Alguna vez me ha parecido ver, de lejos, el rabo del demonio de la depresión. He tenido suerte, o suficiente salud, o suficiente sentido del humor como para no acercarme más. Pero he visto a amigos míos devastados por una bicha que se come la ilusión, la salud, la esperanza y la vida de quien cae en ello sin poder evitarlo y, lo que es peor, casi sin querer hacerlo.

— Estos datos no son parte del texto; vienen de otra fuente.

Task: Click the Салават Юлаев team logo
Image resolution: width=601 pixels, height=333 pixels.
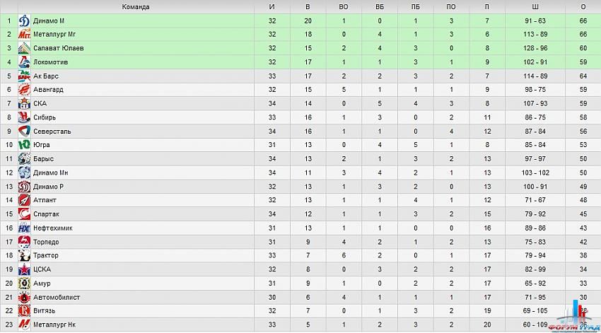Action: (24, 48)
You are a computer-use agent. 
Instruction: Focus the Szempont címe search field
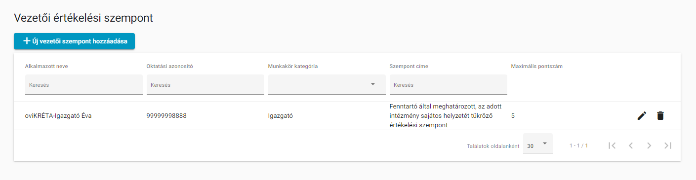(x=448, y=84)
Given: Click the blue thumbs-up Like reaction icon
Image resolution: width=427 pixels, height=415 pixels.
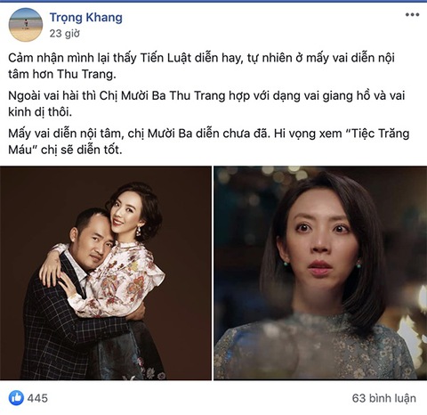Looking at the screenshot, I should [x=16, y=398].
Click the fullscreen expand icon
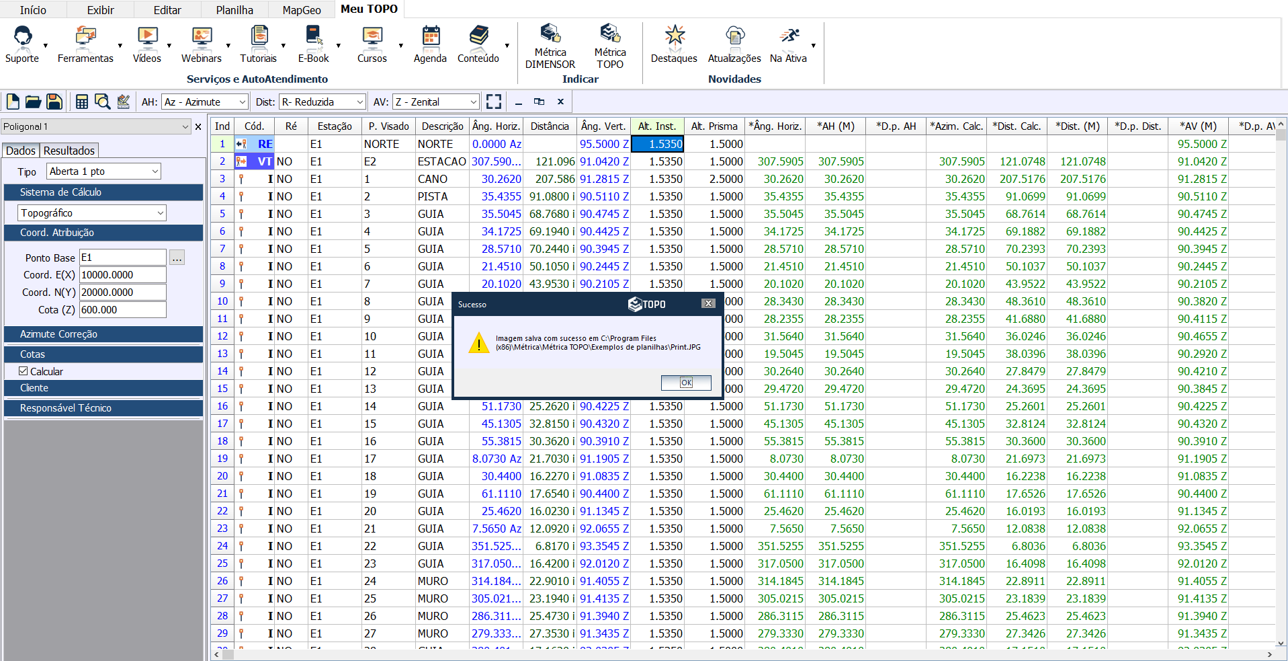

Hablar en voz alta de la depresión, la salud mental y lo que habría o no que hacer con quienes la sufren es siempre una temeridad. La depresión no se elige, no es una debilidad, no es un cuento. Es una enfermedad terrible que causa insondable dolor al que la sufre y al que la rodea. Y es una enfermedad de la que se sale, y en la que la esperanza de poder salir es quizá lo más importante.
Andreas Lubitz pasó una depresión. O quizá no llegó a pasarla. Algo se rompió definitivamente en su mente, y acabó cometiendo una bestialidad inimaginable llevado por no entiendo qué demonio.
Y de todo lo que leo alrededor del asunto, me da miedo lo que se dice alrededor de la depresión del copiloto. Quizá sea el momento de decir en voz alta una obviedad: que haber pasado una depresión no te convierte en un asesino psicótico, ni en un peligro para la comunidad. Porque sólo faltaba añadir desgracia a la tragedia: que acabemos saliendo de este shock con la idea de que el depresivo es un criminal en potencia, al que habría que apartar de los trabajos complicados, las responsabilidades civiles, la vida misma.
En esta sociedad de conejos asustados, en la que queremos comprar seguridades imposibles, buscamos culpables generales donde solo los hay particulares. Lubitz estaba pirado. Pero haber pasado una depresión sólo era una parte. Seamos cuidadosos.